Go through the data and copy every line in which "link" appears.

Items listed in a dataset

■ ■ ■ ■ ■

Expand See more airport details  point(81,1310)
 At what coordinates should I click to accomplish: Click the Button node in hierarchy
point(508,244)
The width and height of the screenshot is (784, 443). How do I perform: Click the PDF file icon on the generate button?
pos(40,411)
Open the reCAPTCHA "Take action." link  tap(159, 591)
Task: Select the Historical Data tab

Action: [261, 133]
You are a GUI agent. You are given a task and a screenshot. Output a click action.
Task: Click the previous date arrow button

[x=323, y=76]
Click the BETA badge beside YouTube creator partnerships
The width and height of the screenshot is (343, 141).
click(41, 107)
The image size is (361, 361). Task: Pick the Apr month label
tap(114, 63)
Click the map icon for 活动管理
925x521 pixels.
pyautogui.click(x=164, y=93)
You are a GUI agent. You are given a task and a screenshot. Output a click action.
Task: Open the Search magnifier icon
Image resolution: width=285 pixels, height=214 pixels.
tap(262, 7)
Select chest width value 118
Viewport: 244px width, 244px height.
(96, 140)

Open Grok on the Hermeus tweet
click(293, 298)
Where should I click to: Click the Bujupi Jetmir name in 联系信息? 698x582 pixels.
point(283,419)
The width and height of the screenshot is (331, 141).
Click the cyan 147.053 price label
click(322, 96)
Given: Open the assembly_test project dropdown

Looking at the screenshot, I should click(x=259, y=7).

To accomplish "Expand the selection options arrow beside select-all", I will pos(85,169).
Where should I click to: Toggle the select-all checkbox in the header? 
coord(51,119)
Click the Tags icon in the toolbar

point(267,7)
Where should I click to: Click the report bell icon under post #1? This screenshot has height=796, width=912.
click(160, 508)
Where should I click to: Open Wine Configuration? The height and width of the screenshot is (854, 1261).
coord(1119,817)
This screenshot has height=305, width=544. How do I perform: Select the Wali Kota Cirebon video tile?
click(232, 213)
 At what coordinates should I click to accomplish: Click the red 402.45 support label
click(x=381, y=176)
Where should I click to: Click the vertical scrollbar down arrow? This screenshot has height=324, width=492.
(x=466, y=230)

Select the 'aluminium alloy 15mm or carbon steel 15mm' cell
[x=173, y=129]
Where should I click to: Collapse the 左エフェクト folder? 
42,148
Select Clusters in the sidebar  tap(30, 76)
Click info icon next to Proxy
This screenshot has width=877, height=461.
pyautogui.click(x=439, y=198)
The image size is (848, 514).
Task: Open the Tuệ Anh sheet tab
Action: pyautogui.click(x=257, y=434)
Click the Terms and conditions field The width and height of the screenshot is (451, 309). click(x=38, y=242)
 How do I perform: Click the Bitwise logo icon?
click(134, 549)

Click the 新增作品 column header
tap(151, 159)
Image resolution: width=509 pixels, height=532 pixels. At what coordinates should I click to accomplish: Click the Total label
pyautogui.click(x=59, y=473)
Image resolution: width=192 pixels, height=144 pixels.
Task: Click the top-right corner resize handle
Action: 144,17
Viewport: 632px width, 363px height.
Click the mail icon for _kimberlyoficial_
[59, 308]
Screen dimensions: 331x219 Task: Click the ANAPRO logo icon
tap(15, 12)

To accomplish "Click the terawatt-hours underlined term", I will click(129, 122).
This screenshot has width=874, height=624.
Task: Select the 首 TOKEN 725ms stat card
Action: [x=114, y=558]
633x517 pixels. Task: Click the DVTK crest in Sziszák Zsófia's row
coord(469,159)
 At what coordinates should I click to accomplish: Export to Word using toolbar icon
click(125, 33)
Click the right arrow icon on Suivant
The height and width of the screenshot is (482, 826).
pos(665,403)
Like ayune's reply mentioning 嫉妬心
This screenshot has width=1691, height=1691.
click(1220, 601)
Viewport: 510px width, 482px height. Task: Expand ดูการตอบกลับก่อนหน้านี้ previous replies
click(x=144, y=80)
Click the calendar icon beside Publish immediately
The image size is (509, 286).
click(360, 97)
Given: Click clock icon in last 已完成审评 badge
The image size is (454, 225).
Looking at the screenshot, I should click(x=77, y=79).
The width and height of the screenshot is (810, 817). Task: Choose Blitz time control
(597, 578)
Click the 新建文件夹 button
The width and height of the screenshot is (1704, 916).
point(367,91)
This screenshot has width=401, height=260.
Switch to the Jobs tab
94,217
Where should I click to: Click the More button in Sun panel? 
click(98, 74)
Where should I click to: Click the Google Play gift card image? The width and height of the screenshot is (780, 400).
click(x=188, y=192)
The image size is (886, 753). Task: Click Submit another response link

■ ■ ■ ■ ■

WRITTEN ANSWER -
Open the reCAPTCHA "Take action." link  tap(159, 591)
The image size is (886, 753). Task: Click Submit another response link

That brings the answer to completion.